### Apply what you read
[a] List every part of the body that the vitamin C text says the vitamin is essential for growing, repairing, and maintaining.
[b] Carry on the vitamin C text from its final sentence.

### Page excerpt
Vitamin C is not really a silver bullet for the common cold even though it has been recommended since the 1970s. Over a billion cases of the common cold occur in the United States every year, but despite the widespread use of vitamin C and it being studied for many years, there is only a little proof that it actually has any effect preventing or treating the common cold. So, are vitamin C supplements beneficial in treating the common cold?
However, it does have potential benefits against the general misery, stuffiness, and sore throat that come along with the cold but has not been proven to reduce the frequency, duration, or severity. The vitamin's role in the production of interferon, a protein that can keep viruses from multiplying, appears to be important.
Vitamin C, L-ascorbic acid, is an important vitamin and antioxidant that is essential for the growth, repair, and maintenance of muscles, bones, blood vessels, the skin, cartilage, and gums. It also produces tissue, speeds wound healing, regulates blood clotting, and helps disarm free radicals that damage cells. It also helps the body absorb iron and assists in the formation of collagen. It is water-soluble, meaning it dissolves in water. Since it is not stored in the body, it must be replaced daily.
It is found naturally in many foods such as tomatoes, citrus fruits, vegetables, and broccoli. It is also available in a dietary supplement, cough drops, juices, tea, or other forms.

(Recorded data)

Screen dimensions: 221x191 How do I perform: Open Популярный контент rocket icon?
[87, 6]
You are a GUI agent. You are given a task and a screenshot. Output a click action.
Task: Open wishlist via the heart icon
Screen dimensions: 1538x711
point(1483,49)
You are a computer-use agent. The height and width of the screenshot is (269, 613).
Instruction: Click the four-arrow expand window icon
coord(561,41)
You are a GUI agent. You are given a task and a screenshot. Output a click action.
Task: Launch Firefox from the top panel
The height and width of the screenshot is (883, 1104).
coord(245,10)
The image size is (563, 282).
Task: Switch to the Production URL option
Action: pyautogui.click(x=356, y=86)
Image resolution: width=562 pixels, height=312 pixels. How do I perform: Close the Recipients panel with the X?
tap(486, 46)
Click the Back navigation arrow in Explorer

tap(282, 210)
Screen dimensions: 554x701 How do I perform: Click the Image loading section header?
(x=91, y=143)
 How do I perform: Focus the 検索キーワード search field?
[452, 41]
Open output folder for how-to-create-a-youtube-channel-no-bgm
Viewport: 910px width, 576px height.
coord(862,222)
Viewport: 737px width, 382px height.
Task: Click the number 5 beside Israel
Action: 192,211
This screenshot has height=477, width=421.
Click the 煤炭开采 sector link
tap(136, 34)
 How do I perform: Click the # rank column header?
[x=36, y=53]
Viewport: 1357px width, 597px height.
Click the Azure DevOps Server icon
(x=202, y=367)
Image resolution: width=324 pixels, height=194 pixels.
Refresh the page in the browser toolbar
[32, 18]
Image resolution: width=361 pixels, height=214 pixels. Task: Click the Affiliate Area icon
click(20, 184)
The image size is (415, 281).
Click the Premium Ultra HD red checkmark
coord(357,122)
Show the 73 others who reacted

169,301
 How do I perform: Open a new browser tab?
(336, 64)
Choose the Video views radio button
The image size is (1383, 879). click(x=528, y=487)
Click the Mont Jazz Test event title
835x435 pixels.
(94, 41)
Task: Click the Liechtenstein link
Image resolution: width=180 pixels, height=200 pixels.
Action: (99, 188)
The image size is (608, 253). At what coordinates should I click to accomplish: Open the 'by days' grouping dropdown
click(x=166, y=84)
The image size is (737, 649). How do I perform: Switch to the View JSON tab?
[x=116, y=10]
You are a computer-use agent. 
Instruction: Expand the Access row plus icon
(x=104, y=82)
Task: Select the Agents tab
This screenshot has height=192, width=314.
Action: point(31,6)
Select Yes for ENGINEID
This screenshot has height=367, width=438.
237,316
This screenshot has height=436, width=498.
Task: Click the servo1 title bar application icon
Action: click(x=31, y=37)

### Answer section
[a] Muscles, bones, blood vessels, the skin, cartilage, and gums.

[b]
The common cold is the most extensively studied infection with regard to the effects of vitamin C. An unresolved controversy, however, is how much vitamin C to take. The majority of controlled trials have used the modest dosage of only 1 gram per day. Pooling published studies, it seems that there has been a highly significant difference between the groups taking vitamin C and the groups taking a placebo, which indicates a possible biological effect. However, the maximal effects of vitamin C and the optimal doses on the common cold are still unknown.
In a statistical analysis, Dr. Harri Hemilä from the University of Helsinki, Finland, published the findings of two trials regarding the effects of vitamin C doses on the common cold's duration.
The first trial administered three grams a day to two groups, six grams a day to a third group, and a placebo to the fourth group. Compared to the placebo group, the six grams a day shortened colds by 17 percent, twice as much as the three grams a day dose.
The second trial administered four grams a day and eight grams a day and a placebo to different groups, but only on the first day of the cold. Compared to the placebo group, the eight grams a day shortened the colds by 19 percent, which is twice as much as the four grams a day.
Dr. Hemilä concluded that it would be worthwhile for patients to test whether a therapeutic eight grams a day of vitamin C is beneficial for them. It may be that even higher doses of over 15 grams a day may lead to even greater duration reductions. Vitamin C must be started as soon as possible after the onset of the cold symptoms to be most effective.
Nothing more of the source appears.